Sastrugi: wind-texturized snow.

Kiell at the Geographic South Pole.

Kitchen shenanigans.

Jim the shop foreman and a sundog.

The incoming South Pole Traverse, the tiny speck right in the middle of this photo.  On the left, lines of storage berms and the Remote Satellite Facilities, on the right, the runway.

The view from the End of the World.

Pistachio ice cream explosion in the LO Arch.

Bulldozer cookie made by Rachel.

Sarra, Kiell and Rachel at the Ceremonial South Pole.

And Then There Was One: Old Pole Blast

On a windy day in early December, I got to help blow up the South Pole. That morning, a slim band of pale blue sky sat between the white horizon and white clouds, looking really quite pretty from the station. People were getting up from their coffee (dayshift) or cocktails (nightshift) to look out the galley windows, taking pictures, gazing. We took the warm Pisten Bully out past MAPO, past the South Pole Telescope and down a little flagged snow road, pulling up to the snow crater from the first blast just a few days before, the men still smelling like dynamite. We had watched it from Destination Alpha but both Daniel and I, on different levels completely with different cameras, looked away at just the wrong moment and missed the main explosion—the sound arrived some ten seconds later, traveling super-slow through the high altitude air.

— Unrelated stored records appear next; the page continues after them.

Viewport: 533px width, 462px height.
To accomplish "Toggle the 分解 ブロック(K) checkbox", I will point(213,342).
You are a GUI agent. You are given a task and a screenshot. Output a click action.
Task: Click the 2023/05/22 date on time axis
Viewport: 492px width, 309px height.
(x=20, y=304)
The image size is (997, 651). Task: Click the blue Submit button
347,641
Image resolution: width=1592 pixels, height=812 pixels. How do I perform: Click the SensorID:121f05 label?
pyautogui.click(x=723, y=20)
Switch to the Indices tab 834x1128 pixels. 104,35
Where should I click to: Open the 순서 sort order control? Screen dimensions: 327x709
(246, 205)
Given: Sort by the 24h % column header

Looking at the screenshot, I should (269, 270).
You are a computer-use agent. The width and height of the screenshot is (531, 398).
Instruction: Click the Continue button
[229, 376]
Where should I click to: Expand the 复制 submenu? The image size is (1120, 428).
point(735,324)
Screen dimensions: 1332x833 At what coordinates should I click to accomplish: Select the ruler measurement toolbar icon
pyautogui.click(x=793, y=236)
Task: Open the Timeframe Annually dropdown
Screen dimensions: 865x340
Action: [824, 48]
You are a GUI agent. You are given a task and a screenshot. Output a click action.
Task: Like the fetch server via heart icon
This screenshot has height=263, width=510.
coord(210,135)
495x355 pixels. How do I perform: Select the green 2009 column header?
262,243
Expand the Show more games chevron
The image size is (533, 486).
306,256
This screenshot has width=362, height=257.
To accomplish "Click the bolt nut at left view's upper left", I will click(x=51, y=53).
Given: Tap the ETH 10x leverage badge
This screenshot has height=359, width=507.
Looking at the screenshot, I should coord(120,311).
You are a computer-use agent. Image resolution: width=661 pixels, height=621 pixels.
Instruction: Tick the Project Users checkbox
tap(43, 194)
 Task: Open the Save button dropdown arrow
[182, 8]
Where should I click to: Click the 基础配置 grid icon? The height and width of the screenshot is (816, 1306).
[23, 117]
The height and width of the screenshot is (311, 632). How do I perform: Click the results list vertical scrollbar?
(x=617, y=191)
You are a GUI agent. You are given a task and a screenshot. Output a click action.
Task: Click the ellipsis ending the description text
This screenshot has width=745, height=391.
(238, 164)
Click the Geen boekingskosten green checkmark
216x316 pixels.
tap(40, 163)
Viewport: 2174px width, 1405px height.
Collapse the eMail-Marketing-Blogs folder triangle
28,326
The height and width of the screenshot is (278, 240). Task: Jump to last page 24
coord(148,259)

The crater from the first explosion, with the elevated station, MAPO and South Pole Telescope in the background

We started the morning by sorting the packaging from the first blast’s dynamite, digging through and recycling cardboard and greasy looking nitroglycerin-soaked brown paper. A heavy equipment operator brought out a horizontal silo on a sled, a red Wisconsin-Dairy emblazoned piece of farm equipment, 180-degree water sloshing inside of it and shooting out the feed nozzle, instantly transforming into smoky steam streamers.

Based on the GPR readings (ground-penetrating radar), the blasters placed stakes along the outer edges of the buildings of the original South Pole Station from the 1950s, now buried under many years of snow drifts, maybe 20 feet below the surface. It was ghostly to walk on top of—knowing that under our feet were open rooms, food left on tables, fuel caches, trash, pee jars and girlie magazine centerfolds plastered on every surface.

Laying stakes

To drill the holes, the blasters would place the flat nozzle of the hose on the surface of the ice and turn the valve at the base of the silo, gravity pushing the water through the hose until a burst of steam came from the far end, the water cutting the ice like a hot knife through butter. The blasters fought with the long hose, full and heavy, until it was positioned to slide straight down aside the buried buildings. When they hit the 25-foot mark (or in some cases, a hollow thud on the roof of a building when the GPR readings had been off—these holes had to be re-drilled) they would turn around and hoist the hose out, three or four of them putting the weight of it on one shoulder and tug-of-warring the hose out of the hole, throwing their whole bodies into the effort. When I helped with this part of the process, my puffy leather work gloves were so icy from water and steam that I couldn’t bend them into any other shape than that of gripping the hose.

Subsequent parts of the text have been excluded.